Endora se culpaba a diario por no haber sido capaz de reconocer a tiempo los huesos humanos y por no ser lo suficientemente experta como para detener el ritual correctamente. Ella había interrumpirlo el proceso de forma abrupta y las había condenado a vivir en el cuerpo de un animal durante toda la eternidad, pero había conseguido salvar sus almas de las garras del diablo. A causa de la maldición, ella había acabado atrapada en el cuerpo de un gato, Edwina en el de un cuervo y Evelyn en el de una serpiente. Suyos eran ahora los huesos que Evelyn había encontrado en el bosque junto a los huesos humanos y el castigo de volver a un cuerpo humano para alimentarse de sangre tan solo una vez al año durante el resto de la eternidad. La única norma que no podían transgredir, era la de hacer daño a alguien de su misma especie.

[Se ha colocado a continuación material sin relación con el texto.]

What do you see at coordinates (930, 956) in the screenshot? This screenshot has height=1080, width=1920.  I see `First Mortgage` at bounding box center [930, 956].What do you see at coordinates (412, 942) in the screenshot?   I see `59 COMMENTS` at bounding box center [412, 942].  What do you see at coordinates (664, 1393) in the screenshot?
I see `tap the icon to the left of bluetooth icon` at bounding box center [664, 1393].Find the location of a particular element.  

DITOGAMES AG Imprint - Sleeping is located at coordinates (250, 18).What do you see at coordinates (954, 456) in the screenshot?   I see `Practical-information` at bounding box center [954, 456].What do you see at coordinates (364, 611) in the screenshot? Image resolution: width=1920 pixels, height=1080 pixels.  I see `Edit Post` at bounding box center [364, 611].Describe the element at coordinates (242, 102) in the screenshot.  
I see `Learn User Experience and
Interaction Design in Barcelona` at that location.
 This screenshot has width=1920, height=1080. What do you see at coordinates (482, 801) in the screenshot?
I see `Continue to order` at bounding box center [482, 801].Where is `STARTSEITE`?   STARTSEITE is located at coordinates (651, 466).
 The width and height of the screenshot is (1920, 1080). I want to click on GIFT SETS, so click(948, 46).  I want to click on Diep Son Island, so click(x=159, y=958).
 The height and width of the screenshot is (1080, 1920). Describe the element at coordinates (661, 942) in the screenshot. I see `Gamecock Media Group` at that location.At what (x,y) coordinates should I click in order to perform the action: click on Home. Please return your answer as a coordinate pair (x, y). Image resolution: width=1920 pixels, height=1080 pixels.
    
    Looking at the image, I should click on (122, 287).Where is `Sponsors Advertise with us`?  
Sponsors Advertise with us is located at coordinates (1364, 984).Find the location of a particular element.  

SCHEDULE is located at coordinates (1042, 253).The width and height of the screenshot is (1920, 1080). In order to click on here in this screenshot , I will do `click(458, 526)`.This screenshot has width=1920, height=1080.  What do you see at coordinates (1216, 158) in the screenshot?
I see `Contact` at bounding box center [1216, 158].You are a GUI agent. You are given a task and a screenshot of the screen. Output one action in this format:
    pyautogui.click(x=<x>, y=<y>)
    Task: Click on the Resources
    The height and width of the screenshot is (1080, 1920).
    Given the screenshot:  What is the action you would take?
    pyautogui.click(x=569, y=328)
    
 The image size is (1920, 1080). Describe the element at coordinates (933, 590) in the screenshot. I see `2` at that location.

—No me refiero al ritual —explicó Endora, tranquilamente—. Me refiero a que solo le hiciste un rasguño.
—¡Y por eso me estoy convirtiendo lentamente en un monstruo! —exclamó Edwina.
La chica, se cubrió el rostro con las manos y rompió a llorar. Años atrás había herido a un niño sin querer, con la única intención de salvarlo de Evelyn, de su querida Evelyn, la más implicada en el ritual, la más afectada por la maldición y la más hambrienta. Su hambre era proporcional a su implicación en el ritual.
Se escuchó entonces el tintinear de unas cadenas. Las dos hermanas guardaron silencio y se volvieron hacia la oscuridad del bosque con los ojos muy abiertos. El sonido se acercaba y, poco a poco, se podían distinguir los pesados pasos que acompañaban a aquel suave murmullo. A medida que se acercaba al claro, la luz de la luna comenzó a iluminar a la figura bípeda, negruzca y abultada que había perdido su forma humana. Aquel ser, tan solo conservaba algunos cabellos negros en la que antes fue su cabeza, tenía los ojos hundidos y los dientes le sobresalían en las mandíbulas desencajadas, sanguinolentos y babeantes. En lo que antes habían sido unas muñecas frágiles, estaban incrustados unos grilletes de metal que arrastraban algunas cadenas rotas. Aquel engendro, respiraba con dificultad y tenía el cuerpo cubierto de pústulas que supuraban un líquido verdoso y mal oliente.
Endora y Edwina, atemorizadas, no movieron un solo músculo. Evelyn, o lo que quedaba de ella, no solo había roto las cadenas y escapado de la cueva en la que estaba presa, sino que había probado la sangre y traía alimento para ellas también.
El monstruo, arrastró del cabello suave y brillante, hasta el claro, los cuerpos destrozados de dos niñas de no más de ocho años y esbozó como pudo una sonrisa. Desde su primera noche como maldita el alimento favorito de Evelyn habían sido los niños humanos. Ella había aceptado con gusto su castigo, había aceptado perder su humanidad a cambio de saciar su hambre y deseaba que sus hermanas también pudieran saciar la suya.